§ PROMPT
Nothing but the lines below between the line holding "Image resolution: width=1365, height=2576." and the line holding "[Unisex-Skisocken aus Wollmischung", inclusive, should appear in the answer, each set down exactly.

§ DATA SHOWN
§

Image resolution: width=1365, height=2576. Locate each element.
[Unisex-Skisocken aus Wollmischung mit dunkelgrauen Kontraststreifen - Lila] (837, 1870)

§

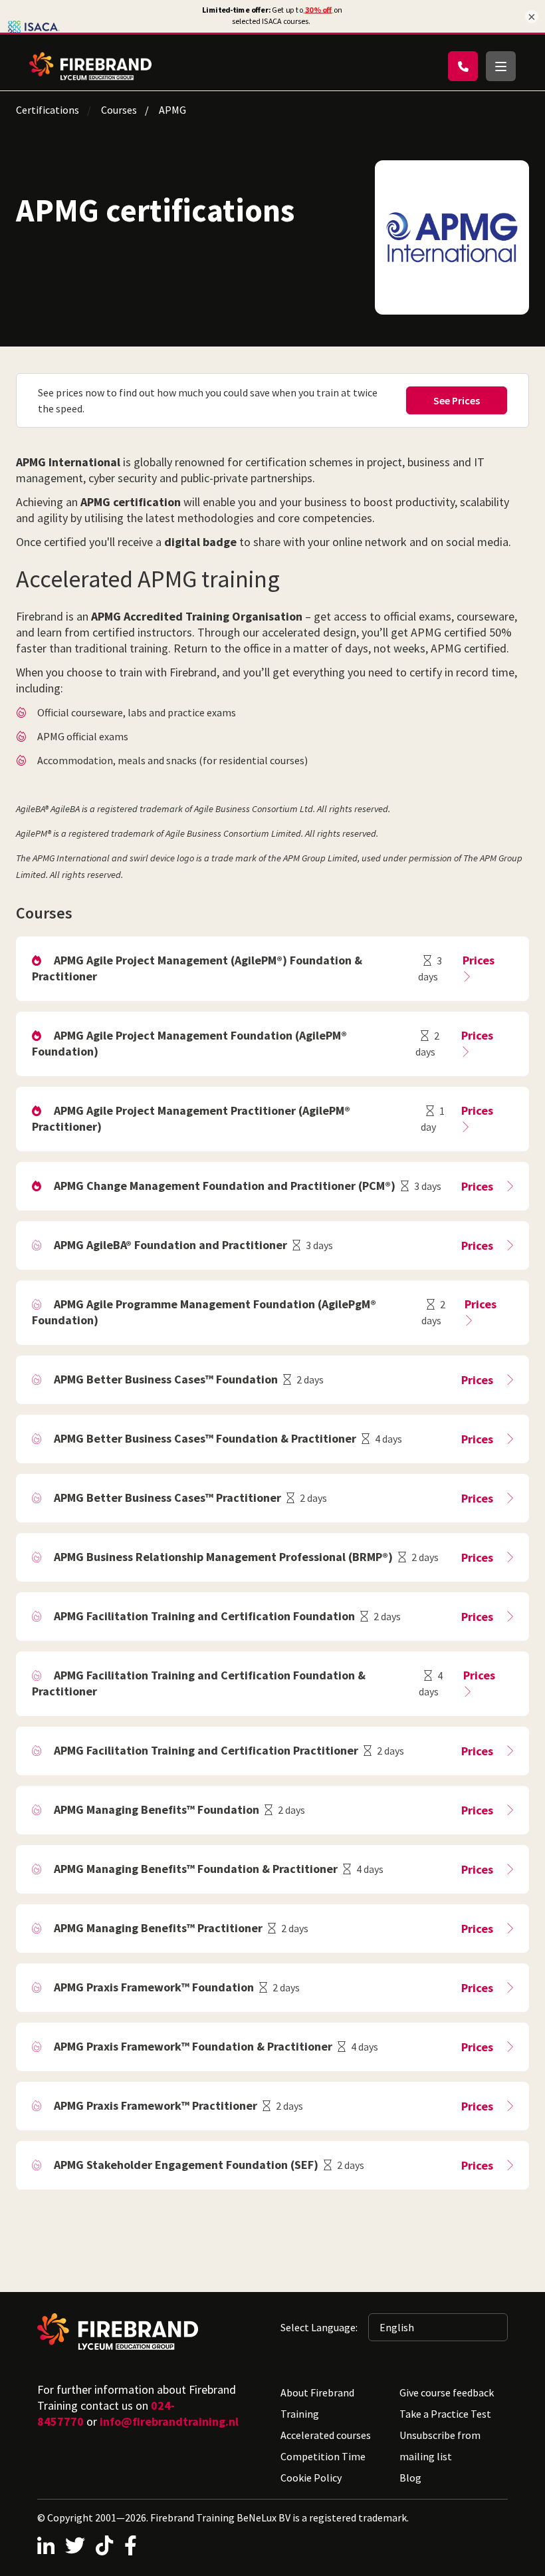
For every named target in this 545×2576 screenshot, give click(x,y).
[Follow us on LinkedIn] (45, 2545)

§

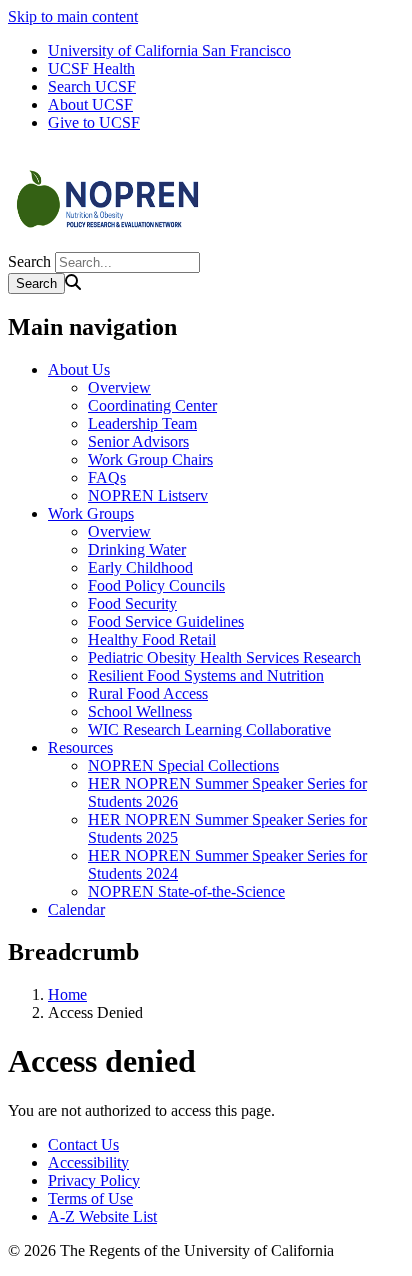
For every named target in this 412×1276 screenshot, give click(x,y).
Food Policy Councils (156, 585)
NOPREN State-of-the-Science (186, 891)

§

§ RESPONSE
Image resolution: width=1365, height=2576. Locate each element.
[Unisex-Skisocken aus Wollmischung mit dunkelgrauen Kontraststreifen - Lila] (837, 1870)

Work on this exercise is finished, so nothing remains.